Typical characteristics of patients with resistant hypertension

  • Old age, especially >75 years
  • High baseline blood pressure and chronicity of uncontrolled hypertension
  • Target organ damage
  • Diabetes
  • Obesity
  • Atherosclerotic vascular disease
  • Aortic stiffening
  • Women
  • Excessive dietary salt

Factors contributing to resistant hypertension

A. Lifestyle factors

  • Inadequate physical activity
  • Excess alcohol intake
  • Excess dietary salt
  • Cocaine and amphetamines misuse (e.g., yaba)

B. Drug related causes

  • Non-steroidal anti-inflammatory drugs
  • Contraceptive hormones
  • Adrenal steroid hormones
  • Sympathomimetic agents (nasal decongestants, diet pills)
  • Erythropoeitin, cyclosporin, and tacrolimus
  • Liquorice (suppresses the metabolism of cortisol)
  • Herbal supplements (ephedra, bitter orange, etc.)

C. Volume overload

  • Progressive renal insufficiency
  • High salt intake
  • Inadequate diuretic therapy

Secondary causes of resistant hypertension

  • Primary hyperaldosteronism
  • Renal artery stenosis
  • Renal parenchymal disease
  • Obstructive sleep apnoea
  • Phaeochromocytoma – (Episodic palpitations, headaches, sweating)
  • Thyroid diseases
  • Cushing's syndrome
  • Coarctation of the aorta
  • Intracranial tumors

Treatment of Resistant Hypertension

Non-pharmacologic intervention

All non-pharmacological interventions mentioned in the chapter on management of hypertension should be implemented vigorously.

Pharmacologic intervention

Use of low dose Spironolactone (25 mg once daily, increasing to 50 mg once daily) as the preferred fourth agent if the blood potassium concentration is less than 4.5 mmol/L. If Spironolactone causes painful gynecomastia then Amiloride or Eplerenone can be considered as a substitute.
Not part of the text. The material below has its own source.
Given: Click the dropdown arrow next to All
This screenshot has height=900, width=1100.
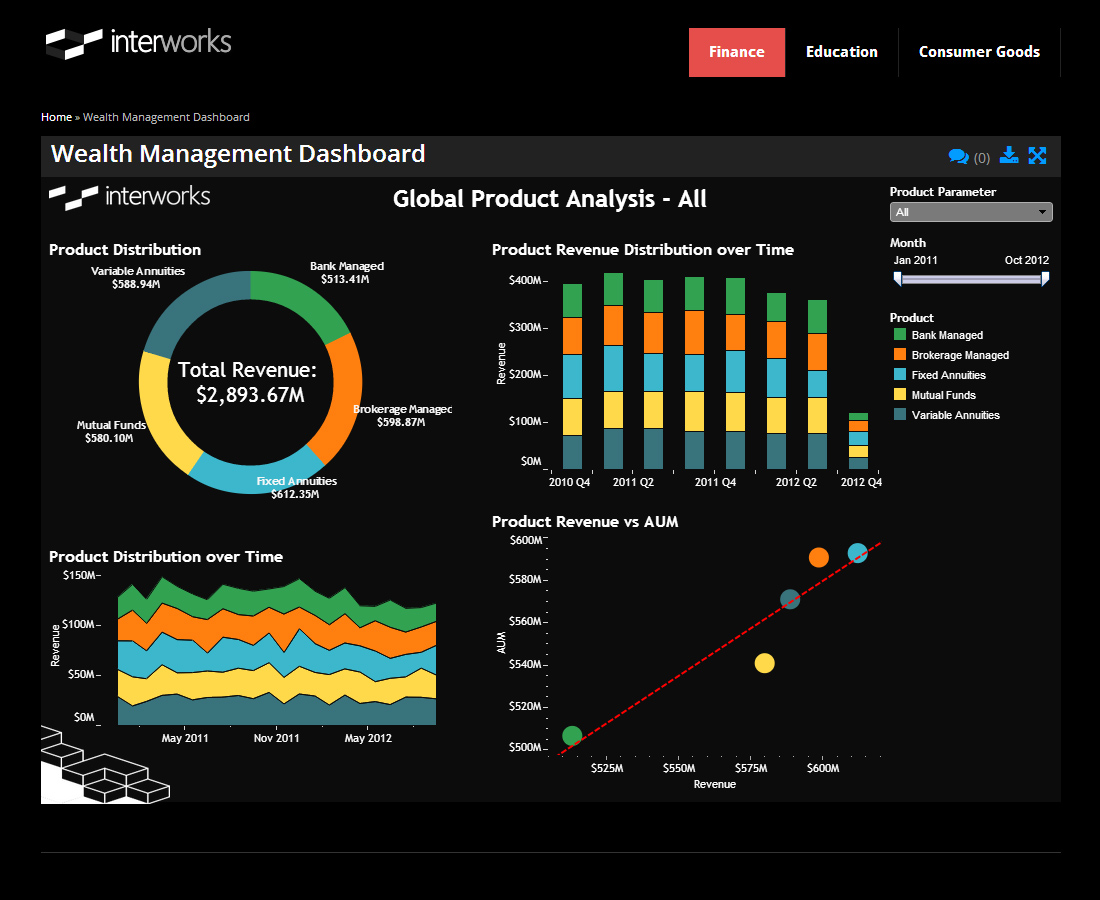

Centrally acting agonist (Methyldopa and Clonidine) or direct vasodilators (Hydralazine or Minoxidil) are further options. With direct vasodilators, concomitant high-dose beta-blockers (Metoprolol or Bisoprolol or Nebivolol) and loop diuretics (Furosemide) will be needed to counteract reflex tachycardia and edema. Combined alpha- and beta-blockers (Labetalol and Carvedilol) may improve blood pressure control. Whatever the final combination of treatments, a patient with resistant hypertension is likely to be receiving at least four antihypertensive drugs daily.

Device therapy

Interest is growing in device therapy for resistant hypertension, with the objective of improving blood pressure control without resorting to further medication. Two techniques have recently been evaluated: percutaneous transluminal radiofrequency sympathetic denervation of the renal arteries and carotid baroreflex activation.